Un Prix La Recherche pour une équipe du laboratoire IPS2

En novembre 2016, un consortium de chercheurs de l’Institut des Plantes de Paris-Saclay (IPS2) mené par le Dr Abdelhafid Bendahmane, directeur de recherche INRA, a été récompensé du Prix La Recherche catégorie « Biologie » pour son étude menée sur le sexe des cucurbitacées.

L’équipe est en effet parvenue à identifier un gène majeur responsable du changement de sexe chez les cucurbitacées. Une découverte notable qui ouvre la voie à l’amélioration de la production des rendements.

Nous avons rencontré Adnane Boualem, chercheur en génétique au laboratoire IPS2, responsable de ces recherches.

Ce Prix La Recherche vient récompenser dix ans de travaux. Comment ont-ils été conduits ?

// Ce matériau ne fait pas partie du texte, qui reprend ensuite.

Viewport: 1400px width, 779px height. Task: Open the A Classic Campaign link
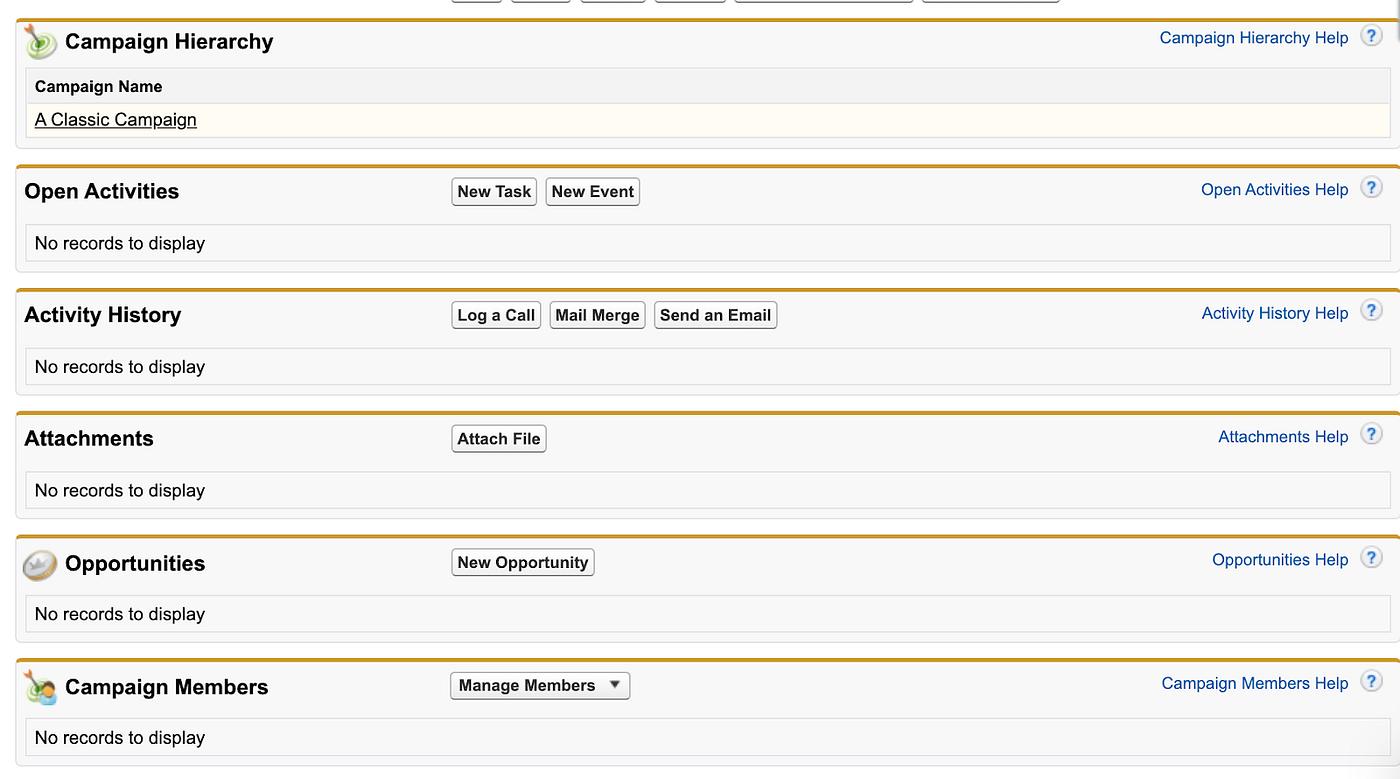coord(116,120)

Nos travaux ont débuté en 2002, à la suite d’une enquête menée auprès de nos collègues chercheurs à l’INRA, dont est ressortie la nécessité d’identifier les gènes qui contrôlent le déterminisme du sexe chez les plantes. Une recherche inédite.

Après avoir identifié comment les fleurs femelles peuvent se transformer en fleurs hermaphrodites (Boualem et al., Science, 2008) puis comment les fleurs males peuvent se transformer en fleurs femelles (Martin et al., Nature, 2009), notre dernière publication parue dans Science et qui nous a valu ce prix La Recherche expose comment les deux types sexuels, mâle et femelle, peuvent être présents sur une même plante. Comprendre la biologie du déterminisme sexuel est un sujet de recherche capital car c’est ce qui conditionne le rendement, puisque la majorité des fruits et légumes que nous mangeons sont issus de fleurs femelles.

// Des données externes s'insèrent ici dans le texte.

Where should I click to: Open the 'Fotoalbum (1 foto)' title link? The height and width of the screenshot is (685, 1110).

Ainsi, pour la production, l’exploitant peut choisir de planter une rangée de plants femelles et une rangée de plants mâles, et laisser la pollinisation naturelle opérer, ou préférer des plantations hermaphrodites.

 

Que vous apporte cette distinction ?

Le Prix La Recherche est attribué à titre purement honorifique. Ce qui est un grand honneur, d’autant qu’il portait sur l’intégralité des domaines de la mention « biologie », végétal et animal confondus.

Surtout, ce prix récompense les travaux de toute une équipe, et tous les acteurs de la publication étaient présents à sa remise le 30 novembre au Museum national d’histoire naturelle (Paris). Je pense et j’espère que cela va permettre de médiatiser un peu cette thématique de recherche et ses belles découvertes, qui ont des applications concrètes pour la société.

 

Le laboratoire IPS2 met donc en application les résultats de ses recherches ?

Notre laboratoire combine une recherche fondamentale, appliquée et innovante qui nous a permis de mieux comprendre les mécanismes génétiques et moléculaires qui contrôle le déterminisme du sexe. Les résultats de nos recherches sont actuellement transférés vers plusieurs partenaires socio-économiques de l’INRA, institut de recherche finalisée et cotutelle du laboratoire IPS2.

 

 

Vos découvertes laissent entrevoir une possible amélioration des récoltes agricoles ?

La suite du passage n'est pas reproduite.